Previously, we proposed that S. pombe protein Epe1 and other members of the JmjC domain family are 2-OG/Fe(II)-dependent dioxygenases that may act as histone demethylases (Trewick et al, 2005). Recently, several JmjC domain proteins have been demonstrated to have this activity (reviewed by Klose et al, 2006). Epe1 is distributed across all the major heterochromatic domains and certain meiotic genes (Zofall and Grewal, 2006). The observation that Epe1 blocks heterochromatin from forming beyond the IR-L barrier at the mat locus lead to the proposal that Epe1 is a negative regulator of heterochromatin (Ayoub et al, 2003). Loss of Epe1 leads to the downregulation of genes that are known to be upregulated in cells with defective silent chromatin, suggesting that Epe1 counteracts silencing of repressed genes (Isaac et al, 2007). It has also been suggested that Epe1 directly facilitates the access of RNAPII to centromeric repeats and that Epe1 has a role at heterochromatin boundaries by facilitating transcription of the IRC boundary elements (Zofall and Grewal, 2006).

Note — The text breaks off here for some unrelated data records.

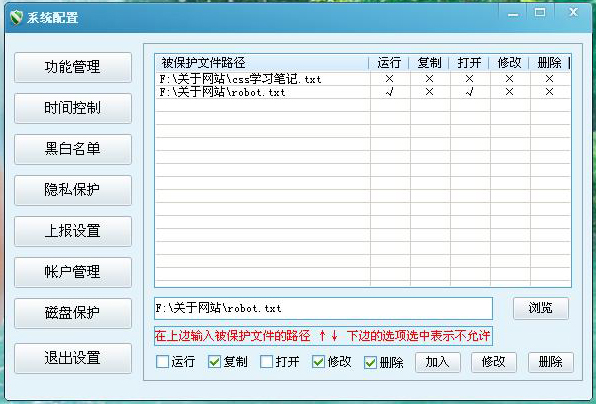596x404 pixels.
Task: Switch to 时间控制 settings
Action: pyautogui.click(x=73, y=108)
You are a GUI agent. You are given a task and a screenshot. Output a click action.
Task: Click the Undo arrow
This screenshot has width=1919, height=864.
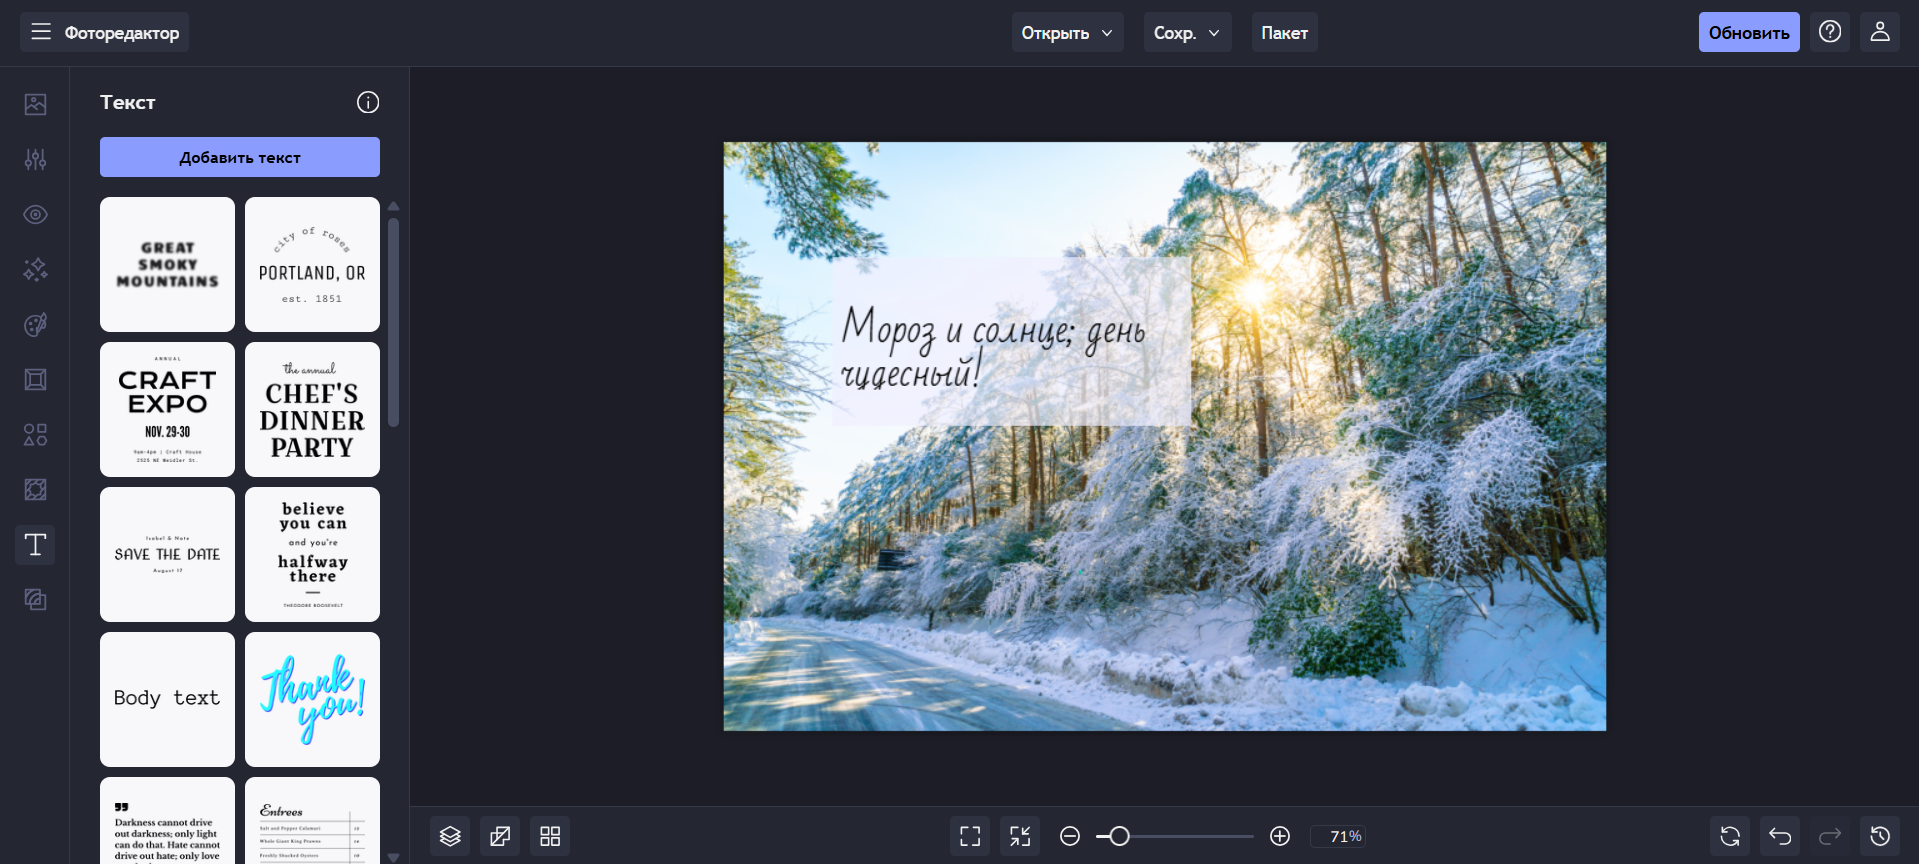point(1780,836)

Here we show that contrary to previous reports, predicted Fe(II)- and 2-OG-binding residues are required for Epe1 function, suggesting that Epe1 is a 2-OG/Fe(II)-dependent dioxygenase. We also demonstrate that Epe1 acts at the chromatin level to prevent heterochromatin domains from both expanding and contracting.

Results

Epe1 restrains heterochromatin to its normal domain

We initially identified Epe1 as an Swi6 interacting protein in a yeast two-hybrid screen. The Epe1 cDNA obtained corresponded to the region spanning from amino acid 652 to the C-terminus, indicating that the region containing the JmjC domain of Epe1 is not required for the interaction with Swi6 (Supplementary Figure 1A). Consistent with this and the observations of others (Zofall and Grewal, 2006; Isaac et al, 2007), GFP-tagged Epe1 was found to colocalise with Swi6 at heterochromatin. This localisation is dependent on Swi6, Clr4 and Rik1 (Supplementary Figure 1B).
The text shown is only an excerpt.